Sometimes, the most powerful healers are the ones who’ve walked the hardest paths.

That’s the story of Nicole Buck, the founder of Buck’s Dog Training in Mullica Hill, New Jersey.

Nicole isn’t just a trainer who teaches sit and stay. She specializes in helping dogs riddled with anxiety, fear, or trauma—rescue dogs with heavy pasts.

And she doesn’t approach their healing from a textbook. She approaches it from experience—because Nicole knows trauma, too.

As a child, she was adopted from South Korea after her mother passed away. Her early years were marked by unbearable trauma: abuse, fear, and the chaos of uncertainty.

She literally knew what it felt like to be unsafe and unloved. Today, she channels those experiences into something incredible—helping dogs trust again.

On National Dog Day, Nicole appeared on WHYY’s “Morning Edition” to share how those childhood wounds fuel her empathy now.

She explained that aggression isn’t usually born in the genes—it’s created through pain, neglect, or fear. “Most times,” she says, “it’s the environment.”

And she’s dedicated to transforming those environments for dogs who’ve never known safety.



Everyone’s heard horror stories—but Nicole lives them daily. Dogs abandoned, tied outside for years, starving, never socialized with humans.

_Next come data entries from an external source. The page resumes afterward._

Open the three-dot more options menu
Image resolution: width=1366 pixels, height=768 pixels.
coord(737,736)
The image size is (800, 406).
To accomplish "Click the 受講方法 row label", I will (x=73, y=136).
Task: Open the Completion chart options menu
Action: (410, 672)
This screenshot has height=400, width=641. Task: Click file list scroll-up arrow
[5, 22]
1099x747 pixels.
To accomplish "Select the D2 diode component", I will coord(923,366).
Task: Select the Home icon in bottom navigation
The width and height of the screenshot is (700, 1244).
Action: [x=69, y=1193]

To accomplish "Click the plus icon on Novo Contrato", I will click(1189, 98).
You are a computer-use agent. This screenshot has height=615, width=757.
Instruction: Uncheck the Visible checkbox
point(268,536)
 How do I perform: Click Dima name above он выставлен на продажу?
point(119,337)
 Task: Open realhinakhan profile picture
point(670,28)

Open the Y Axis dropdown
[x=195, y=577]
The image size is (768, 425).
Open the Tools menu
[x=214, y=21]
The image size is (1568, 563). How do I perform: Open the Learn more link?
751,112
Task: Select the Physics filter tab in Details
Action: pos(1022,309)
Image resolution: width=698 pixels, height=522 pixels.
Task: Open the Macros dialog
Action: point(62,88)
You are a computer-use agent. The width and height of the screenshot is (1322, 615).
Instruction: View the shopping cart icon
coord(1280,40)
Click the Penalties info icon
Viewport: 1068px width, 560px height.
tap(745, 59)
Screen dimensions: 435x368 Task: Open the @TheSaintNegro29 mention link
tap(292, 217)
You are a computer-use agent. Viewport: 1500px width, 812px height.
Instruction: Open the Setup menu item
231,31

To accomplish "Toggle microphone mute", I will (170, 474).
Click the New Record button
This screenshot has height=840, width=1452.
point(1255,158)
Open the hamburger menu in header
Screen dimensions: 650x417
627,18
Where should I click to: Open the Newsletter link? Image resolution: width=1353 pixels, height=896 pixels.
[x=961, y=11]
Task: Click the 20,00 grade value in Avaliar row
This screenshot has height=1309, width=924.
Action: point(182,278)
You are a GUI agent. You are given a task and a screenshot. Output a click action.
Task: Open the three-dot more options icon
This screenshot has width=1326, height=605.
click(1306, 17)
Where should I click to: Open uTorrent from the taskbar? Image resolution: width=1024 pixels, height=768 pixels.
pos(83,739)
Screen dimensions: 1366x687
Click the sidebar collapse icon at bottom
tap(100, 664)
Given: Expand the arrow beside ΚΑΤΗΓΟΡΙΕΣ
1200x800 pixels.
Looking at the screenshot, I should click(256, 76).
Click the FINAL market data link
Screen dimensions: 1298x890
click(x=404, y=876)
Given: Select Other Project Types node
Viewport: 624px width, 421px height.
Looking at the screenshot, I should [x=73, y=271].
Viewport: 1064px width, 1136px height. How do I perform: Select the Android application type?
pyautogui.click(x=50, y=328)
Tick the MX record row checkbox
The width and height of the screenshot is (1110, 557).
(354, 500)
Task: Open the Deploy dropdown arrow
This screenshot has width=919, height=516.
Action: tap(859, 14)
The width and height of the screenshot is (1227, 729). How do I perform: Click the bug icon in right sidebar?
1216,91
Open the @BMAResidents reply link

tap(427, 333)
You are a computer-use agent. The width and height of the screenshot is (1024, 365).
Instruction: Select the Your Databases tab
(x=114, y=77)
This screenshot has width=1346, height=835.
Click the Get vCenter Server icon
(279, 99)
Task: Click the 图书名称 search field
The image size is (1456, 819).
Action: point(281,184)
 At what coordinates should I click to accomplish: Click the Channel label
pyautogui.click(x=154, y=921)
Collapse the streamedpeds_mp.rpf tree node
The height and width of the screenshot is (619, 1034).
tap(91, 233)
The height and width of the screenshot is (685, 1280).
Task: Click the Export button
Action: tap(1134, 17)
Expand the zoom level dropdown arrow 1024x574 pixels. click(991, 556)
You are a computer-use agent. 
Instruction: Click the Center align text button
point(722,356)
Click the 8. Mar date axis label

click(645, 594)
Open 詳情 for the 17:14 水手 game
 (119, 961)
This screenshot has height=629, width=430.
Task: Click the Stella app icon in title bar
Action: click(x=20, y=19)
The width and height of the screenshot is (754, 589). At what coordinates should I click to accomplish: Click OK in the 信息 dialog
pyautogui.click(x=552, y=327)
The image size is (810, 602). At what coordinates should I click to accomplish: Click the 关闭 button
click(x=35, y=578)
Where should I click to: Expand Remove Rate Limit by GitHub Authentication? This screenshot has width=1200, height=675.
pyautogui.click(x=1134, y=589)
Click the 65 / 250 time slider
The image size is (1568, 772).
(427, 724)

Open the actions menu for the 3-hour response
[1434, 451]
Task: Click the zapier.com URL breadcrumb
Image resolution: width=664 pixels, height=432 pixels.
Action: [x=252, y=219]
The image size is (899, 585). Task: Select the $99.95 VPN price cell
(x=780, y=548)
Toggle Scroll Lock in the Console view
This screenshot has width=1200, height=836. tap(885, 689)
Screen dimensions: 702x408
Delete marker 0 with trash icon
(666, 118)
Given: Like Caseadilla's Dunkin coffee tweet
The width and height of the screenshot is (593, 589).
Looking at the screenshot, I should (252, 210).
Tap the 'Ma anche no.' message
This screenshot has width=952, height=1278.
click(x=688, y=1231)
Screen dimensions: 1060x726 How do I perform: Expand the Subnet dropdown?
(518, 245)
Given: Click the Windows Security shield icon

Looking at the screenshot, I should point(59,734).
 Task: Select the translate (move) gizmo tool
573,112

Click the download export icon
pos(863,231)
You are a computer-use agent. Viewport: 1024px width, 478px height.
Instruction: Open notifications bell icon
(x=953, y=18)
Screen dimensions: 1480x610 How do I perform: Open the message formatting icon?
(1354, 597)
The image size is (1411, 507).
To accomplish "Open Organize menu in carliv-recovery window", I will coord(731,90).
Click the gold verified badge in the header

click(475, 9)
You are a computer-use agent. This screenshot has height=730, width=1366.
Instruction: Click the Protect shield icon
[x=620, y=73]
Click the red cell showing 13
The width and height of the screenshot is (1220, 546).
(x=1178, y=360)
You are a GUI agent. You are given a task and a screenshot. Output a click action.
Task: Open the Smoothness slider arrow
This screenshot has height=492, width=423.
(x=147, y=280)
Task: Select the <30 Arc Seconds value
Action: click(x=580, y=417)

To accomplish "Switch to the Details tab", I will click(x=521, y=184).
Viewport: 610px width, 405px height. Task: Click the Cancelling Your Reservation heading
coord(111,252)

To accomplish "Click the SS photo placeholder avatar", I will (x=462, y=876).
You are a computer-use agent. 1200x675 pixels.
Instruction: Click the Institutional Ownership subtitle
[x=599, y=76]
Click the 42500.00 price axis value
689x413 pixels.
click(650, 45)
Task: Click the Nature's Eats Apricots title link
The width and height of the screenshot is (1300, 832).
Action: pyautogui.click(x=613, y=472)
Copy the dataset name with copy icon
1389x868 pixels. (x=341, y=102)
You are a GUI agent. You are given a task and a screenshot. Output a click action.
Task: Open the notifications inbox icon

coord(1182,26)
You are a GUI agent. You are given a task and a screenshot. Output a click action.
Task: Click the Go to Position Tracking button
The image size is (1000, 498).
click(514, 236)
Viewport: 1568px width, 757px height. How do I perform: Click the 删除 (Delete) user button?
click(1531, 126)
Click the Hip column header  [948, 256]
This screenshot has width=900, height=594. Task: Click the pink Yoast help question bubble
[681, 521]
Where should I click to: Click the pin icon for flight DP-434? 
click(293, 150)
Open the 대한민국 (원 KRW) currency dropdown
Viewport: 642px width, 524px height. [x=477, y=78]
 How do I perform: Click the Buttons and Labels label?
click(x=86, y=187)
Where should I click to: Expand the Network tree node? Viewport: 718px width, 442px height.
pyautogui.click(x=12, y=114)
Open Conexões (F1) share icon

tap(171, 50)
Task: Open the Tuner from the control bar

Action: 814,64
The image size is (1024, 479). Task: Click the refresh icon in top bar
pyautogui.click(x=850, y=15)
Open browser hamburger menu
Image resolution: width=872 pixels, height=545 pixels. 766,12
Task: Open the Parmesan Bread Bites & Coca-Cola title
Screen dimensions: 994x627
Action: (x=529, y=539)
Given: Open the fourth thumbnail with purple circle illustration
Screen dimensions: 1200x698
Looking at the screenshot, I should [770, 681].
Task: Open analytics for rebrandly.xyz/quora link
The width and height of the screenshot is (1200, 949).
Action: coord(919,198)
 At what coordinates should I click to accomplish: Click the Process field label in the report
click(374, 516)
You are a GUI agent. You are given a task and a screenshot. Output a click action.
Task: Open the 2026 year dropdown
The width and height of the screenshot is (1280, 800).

She hears their stories and sees the connection: “The ones with the least human contact often crave it most,” she says.

Many become the sweetest souls once they learn they can finally trust.

One dog she remembers couldn’t even walk on hardwood floors or pass through doorways—she was frozen by fear.

But Nicole worked slowly; she nurtured trust until, just two months later, the dog was exploring confidently, tail wagging, comfortable in her own paws.

In her training, she relies heavily on positive reinforcement (R+), because trust isn’t built through fear—it’s built through reward, patience, and kindness.

She listens to each dog’s history, designs programs to fit their personality, and moves at their pace.

Many of her family’s own dogs now help teach others—like a team of trauma-informed canine teachers.



Nicole recognizes that impact isn’t one-way. She says, “Dogs don’t give up—neither do I.”

They share the stubbornness of survival. By mirroring that, she builds trust grounded in authentic understanding, not shortcuts.

For Nicole, the turning point come when those once-frightened pups start getting mischievous.

That playful spark means they feel safe—not just surviving, but thriving. That’s when healing happens.

It’s worth remembering: when you see a dog crumbling in fear, remember the story behind the paws.

And remember that there are people like Nicole—people who’ve known abandonment, fear, and chaos—who are quietly repairing hearts, one dog at a time.